For modernization to succeed, a mindset shift is needed. Unless the industry believes regulators support change, modernization will stall. Institutions must believe they have leeway to try new approaches and occasionally have these approaches fall short without fear of punishment and penalty. Agreeing on a defined framework for how to modernize is the best way forward.
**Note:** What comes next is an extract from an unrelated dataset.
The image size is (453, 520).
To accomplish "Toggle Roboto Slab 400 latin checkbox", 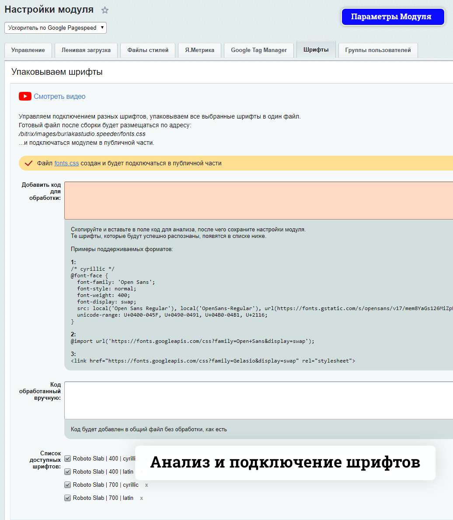I will 67,472.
Post Script for Regulatory Agency Management
As agencies contemplate guidance, consider emphasizing the message conveyed in the 2018 FFIEC Joint Statement on Innovation Efforts that modernization aims to improve how “...banks identify and report money laundering, terrorist financing, and other illicit financial activity…”. The purpose of modernization is not to duplicate every current risk assessment, due diligence, monitoring, investigation process, procedure, scenario, or typology. Expectations that organizations operate old and new software systems simultaneously, or “run in parallel,” is costly, time-consuming, and sends the message that regulators expect a new system to do precisely what the old system did. This impedes progress and discourages attempts to innovate. Modernization means leaving the old stuff behind.